What needs to be done: Once the line containing "Instruction: Open the Tesla stock entry" is found in the records below, return it and each following line exactly, up to and including the line containing "Open Viber contact", and nothing else.

Saved data entries:
[Start of section]
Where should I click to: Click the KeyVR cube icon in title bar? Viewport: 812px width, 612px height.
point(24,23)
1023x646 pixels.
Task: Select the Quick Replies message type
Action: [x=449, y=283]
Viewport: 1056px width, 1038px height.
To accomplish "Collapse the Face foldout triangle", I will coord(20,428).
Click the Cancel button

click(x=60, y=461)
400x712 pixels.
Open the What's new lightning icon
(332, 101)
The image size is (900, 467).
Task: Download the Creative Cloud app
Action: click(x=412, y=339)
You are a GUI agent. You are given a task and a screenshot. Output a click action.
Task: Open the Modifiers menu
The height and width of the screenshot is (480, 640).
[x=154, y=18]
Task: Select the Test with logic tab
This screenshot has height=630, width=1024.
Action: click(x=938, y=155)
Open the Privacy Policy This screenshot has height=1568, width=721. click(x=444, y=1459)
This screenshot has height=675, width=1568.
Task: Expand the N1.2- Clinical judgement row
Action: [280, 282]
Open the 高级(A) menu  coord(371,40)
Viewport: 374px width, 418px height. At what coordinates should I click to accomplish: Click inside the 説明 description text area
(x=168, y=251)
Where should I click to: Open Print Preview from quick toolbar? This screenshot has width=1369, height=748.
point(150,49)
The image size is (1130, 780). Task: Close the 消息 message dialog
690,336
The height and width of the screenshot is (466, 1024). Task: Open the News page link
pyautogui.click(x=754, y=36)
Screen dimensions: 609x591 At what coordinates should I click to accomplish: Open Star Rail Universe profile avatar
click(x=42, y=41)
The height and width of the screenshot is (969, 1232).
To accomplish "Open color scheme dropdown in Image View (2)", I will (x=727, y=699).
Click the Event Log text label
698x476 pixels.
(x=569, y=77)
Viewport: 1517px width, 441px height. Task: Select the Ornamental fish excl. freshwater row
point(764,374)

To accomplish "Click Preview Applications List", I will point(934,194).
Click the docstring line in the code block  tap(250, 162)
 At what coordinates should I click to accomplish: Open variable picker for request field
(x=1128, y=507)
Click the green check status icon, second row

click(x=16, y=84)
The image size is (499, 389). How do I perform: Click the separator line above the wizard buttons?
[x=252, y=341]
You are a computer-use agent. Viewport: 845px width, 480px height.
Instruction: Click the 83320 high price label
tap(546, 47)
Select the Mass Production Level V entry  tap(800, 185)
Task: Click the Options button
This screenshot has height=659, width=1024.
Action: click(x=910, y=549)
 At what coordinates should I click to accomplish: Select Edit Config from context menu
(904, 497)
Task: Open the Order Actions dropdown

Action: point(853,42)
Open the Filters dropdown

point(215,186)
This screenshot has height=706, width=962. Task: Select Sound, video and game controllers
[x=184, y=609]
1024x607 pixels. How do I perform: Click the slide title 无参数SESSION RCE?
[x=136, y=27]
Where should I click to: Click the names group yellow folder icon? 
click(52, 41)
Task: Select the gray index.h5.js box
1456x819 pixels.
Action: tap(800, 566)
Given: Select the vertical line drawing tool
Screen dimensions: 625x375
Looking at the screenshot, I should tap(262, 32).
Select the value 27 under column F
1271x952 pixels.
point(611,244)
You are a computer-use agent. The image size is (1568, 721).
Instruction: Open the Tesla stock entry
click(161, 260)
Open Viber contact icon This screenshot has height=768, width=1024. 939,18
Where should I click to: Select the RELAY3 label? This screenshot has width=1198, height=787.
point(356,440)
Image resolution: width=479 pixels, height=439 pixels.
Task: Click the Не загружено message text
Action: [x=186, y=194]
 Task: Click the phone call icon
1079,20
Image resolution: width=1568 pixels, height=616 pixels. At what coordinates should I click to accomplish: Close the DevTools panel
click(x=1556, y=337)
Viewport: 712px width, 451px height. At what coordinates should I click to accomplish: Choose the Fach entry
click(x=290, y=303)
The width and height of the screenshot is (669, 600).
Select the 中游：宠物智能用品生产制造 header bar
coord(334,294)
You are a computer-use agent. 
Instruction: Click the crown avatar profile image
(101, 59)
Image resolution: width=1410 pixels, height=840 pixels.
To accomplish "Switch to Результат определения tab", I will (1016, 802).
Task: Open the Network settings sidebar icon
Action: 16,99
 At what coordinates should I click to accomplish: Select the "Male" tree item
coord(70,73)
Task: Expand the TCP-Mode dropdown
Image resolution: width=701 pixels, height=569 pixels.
[End of section]
Response box:
Instruction: Open the Tesla stock entry
click(161, 260)
Open Viber contact icon This screenshot has height=768, width=1024. 939,18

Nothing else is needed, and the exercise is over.